La novela Los días perfectos, de Jacobo Bergareche, arranca con unas palabras de Abderramán III que, según he podido averiguar, el califa escribió cuando tenía setenta años y estaba en su lecho de muerte. En dicho texto, el gobernante repasa brevemente sus más de cincuenta años de reinado, da cuenta del amor de sus súbditos y el respeto de sus enemigos, de las riquezas, el poder y los honores que ha alcanzado; una existencia, en definitiva, que colmaría las aspiraciones de cualquier mortal. Pero la admiración suscitada por tan glorioso balance queda congelada ante la afirmación que lo remata: «En este predicamento, conté diligentemente los días de pura y genuina felicidad que me tocaron: ascienden a catorce». La cita del monarca andalusí es el prólogo perfecto para la reflexión que realiza Jacobo Bergareche sobre, como reza el título de su novela, «los días perfectos», los que el narrador ha compartido con dos mujeres de intensa —que no necesariamente larga— presencia en su vida, su mujer y su amante. En sendas cartas dirigidas a ellas, el protagonista de Bergareche analiza la esencia de esos días extraordinarios en los que parece que nada falta; esos que, a pesar de no albergar hechos excepcionales, guardan en su interior una felicidad sin fisuras; esos que resultan inexplicables vistos con perspectiva: ¿por qué una simple jornada de playa, una comida no muy atractiva en un restaurante, un viaje lleno de contratiempos pueden ser el ejemplo máximo de la felicidad?
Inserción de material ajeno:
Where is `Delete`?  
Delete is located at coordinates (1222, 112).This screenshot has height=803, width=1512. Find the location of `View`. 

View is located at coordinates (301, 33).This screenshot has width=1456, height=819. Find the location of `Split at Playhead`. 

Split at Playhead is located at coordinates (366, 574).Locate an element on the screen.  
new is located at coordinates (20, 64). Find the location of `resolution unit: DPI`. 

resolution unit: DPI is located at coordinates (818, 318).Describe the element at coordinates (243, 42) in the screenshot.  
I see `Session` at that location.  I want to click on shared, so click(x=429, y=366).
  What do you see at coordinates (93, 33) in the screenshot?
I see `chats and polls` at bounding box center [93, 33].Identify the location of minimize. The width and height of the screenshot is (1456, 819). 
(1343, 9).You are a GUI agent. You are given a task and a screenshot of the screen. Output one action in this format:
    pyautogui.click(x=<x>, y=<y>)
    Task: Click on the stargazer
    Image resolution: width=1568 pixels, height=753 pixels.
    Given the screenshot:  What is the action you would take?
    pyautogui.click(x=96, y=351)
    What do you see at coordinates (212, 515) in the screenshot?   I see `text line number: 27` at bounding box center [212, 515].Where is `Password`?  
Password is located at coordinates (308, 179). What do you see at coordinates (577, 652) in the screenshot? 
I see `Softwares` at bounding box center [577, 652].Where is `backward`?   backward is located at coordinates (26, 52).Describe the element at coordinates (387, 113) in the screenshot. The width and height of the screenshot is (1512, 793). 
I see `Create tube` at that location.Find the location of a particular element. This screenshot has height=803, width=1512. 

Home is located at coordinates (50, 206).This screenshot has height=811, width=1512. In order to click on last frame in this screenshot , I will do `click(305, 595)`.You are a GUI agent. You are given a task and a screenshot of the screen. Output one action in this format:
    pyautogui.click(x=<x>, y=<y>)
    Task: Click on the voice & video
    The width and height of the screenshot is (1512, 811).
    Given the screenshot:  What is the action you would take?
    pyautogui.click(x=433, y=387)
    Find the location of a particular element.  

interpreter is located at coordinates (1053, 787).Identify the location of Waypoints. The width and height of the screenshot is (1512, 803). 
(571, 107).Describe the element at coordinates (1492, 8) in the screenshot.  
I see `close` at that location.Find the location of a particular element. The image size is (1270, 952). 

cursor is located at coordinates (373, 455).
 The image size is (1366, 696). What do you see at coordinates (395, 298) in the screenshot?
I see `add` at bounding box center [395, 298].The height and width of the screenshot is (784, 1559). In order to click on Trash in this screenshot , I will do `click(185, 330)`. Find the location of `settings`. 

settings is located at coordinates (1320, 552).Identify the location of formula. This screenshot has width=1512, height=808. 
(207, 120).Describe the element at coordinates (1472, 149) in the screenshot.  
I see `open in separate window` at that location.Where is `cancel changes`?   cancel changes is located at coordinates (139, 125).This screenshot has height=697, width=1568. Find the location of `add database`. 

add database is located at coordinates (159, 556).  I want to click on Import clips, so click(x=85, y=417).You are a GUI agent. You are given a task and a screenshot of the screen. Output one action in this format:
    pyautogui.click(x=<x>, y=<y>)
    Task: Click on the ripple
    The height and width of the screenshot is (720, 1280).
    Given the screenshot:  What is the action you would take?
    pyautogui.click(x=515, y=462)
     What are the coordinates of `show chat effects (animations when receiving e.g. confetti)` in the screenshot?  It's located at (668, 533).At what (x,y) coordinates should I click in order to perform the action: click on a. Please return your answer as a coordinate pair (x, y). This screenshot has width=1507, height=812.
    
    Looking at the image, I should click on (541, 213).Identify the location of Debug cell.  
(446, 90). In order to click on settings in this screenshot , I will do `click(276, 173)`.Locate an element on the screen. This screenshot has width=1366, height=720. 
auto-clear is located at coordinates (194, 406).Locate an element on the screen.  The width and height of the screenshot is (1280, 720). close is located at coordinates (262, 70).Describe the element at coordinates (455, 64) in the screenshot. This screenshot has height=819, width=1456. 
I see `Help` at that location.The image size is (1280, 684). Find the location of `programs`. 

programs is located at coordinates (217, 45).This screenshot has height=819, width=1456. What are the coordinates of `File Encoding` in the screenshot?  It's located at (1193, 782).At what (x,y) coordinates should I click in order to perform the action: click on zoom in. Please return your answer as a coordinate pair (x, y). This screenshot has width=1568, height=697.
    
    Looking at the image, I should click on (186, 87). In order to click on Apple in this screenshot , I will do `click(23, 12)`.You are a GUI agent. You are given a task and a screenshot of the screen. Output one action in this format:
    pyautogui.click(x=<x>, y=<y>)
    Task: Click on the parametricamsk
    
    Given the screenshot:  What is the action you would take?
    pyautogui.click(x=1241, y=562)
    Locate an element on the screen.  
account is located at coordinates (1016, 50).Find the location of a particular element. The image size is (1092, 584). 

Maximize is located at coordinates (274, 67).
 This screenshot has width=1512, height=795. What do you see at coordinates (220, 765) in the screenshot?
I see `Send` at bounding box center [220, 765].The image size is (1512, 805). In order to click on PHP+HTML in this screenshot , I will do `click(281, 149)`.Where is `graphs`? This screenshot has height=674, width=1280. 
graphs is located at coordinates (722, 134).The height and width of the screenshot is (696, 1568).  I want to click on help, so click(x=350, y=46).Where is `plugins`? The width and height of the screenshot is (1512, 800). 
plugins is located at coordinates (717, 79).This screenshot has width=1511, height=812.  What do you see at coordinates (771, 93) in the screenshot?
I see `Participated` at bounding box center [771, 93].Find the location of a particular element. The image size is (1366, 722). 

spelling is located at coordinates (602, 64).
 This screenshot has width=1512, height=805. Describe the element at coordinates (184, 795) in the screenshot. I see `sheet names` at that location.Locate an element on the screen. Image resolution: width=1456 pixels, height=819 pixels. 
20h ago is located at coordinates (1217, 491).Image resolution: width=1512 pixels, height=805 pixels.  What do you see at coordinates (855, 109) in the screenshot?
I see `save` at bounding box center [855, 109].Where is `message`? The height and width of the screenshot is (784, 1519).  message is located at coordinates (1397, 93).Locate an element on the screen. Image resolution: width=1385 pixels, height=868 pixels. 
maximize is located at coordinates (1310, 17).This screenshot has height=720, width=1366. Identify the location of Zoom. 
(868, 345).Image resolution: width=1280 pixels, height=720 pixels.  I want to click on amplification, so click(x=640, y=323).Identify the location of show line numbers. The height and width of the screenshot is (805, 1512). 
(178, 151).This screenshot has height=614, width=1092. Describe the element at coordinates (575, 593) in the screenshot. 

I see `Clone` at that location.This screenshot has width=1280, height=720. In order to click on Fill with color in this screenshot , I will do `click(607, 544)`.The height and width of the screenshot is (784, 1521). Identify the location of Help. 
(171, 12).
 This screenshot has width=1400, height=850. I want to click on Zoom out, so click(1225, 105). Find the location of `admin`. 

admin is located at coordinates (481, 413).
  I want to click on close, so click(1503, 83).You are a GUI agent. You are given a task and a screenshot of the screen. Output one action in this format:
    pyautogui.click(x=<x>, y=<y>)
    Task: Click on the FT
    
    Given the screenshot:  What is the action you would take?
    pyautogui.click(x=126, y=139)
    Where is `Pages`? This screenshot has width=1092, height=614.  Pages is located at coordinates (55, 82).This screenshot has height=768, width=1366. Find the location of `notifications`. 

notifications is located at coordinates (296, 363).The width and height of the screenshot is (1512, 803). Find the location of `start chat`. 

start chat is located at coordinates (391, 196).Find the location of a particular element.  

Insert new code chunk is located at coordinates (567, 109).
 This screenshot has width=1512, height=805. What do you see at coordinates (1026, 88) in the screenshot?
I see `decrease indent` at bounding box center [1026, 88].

Con los ecos de la reflexión de Bergareche aún resonando en mi cabeza, me he adentrado en un ámbito bien distinto, el universo oscuro, inquietante y durísimo creado por Philippe Claudel en su novela El crepúsculo. La acción se sitúa en una población sin importancia en un rincón perdido del imperio austrohúngaro. Un policía con deseos de ascender y poca oportunidad de hacerlo en tan insignificante ubicación se encuentra con el caso de su vida: el asesinato del párroco local. En una comunidad mixta formada por una mayoría cristiana y una minoría musulmana, el inexplicable crimen deriva pronto hacia terrenos atravesados por la intolerancia y el odio al diferente. Claudel es un maestro en la creación de mundos cerrados, alejados de nuestra realidad cotidiana y que, sin embargo, resuenan como fuertes aldabonazos en nuestra conciencia. Pues bien: en medio de esta expresiva recreación de problemas de terrible actualidad, hay un momento luminoso. Lo protagoniza Baraj, el ayudante del policía local, un hombre sencillo que ha sido objeto de malos tratos desde la infancia y que vive apartado de todos, en compañía de una pareja de perros a los que idolatra. Claudel nos lo muestra sentado frente a la chimenea en su humilde vivienda, acariciando el pelaje de sus fieles compañeros y mascando tabaco. De pronto siente que atraviesa su mente una de las preciosas formulaciones poéticas que lo suelen asaltar y que deja escapar tras disfrutarlas apenas unos segundos. Porque Baraj, en su absoluta falta de educación y refinamiento, es un poeta nato. El narrador reflexiona: en ese mismo instante, hechos notables están sucediendo en innumerables puntos del Imperio; se están cerrando acuerdos, se están celebrando fiestas suntuosas en palacios de príncipes, donde elegantes damas y caballeros danzan con despreocupación o se llevan a la boca los manjares más exquisitos… Pero, en contraste con ese deslumbrante despliegue, se nos informa de que «Baraj pensó que era el más feliz de los hombres». Y un poco más adelante, apostilla el narrador: «…sin la menor duda en verdad lo era».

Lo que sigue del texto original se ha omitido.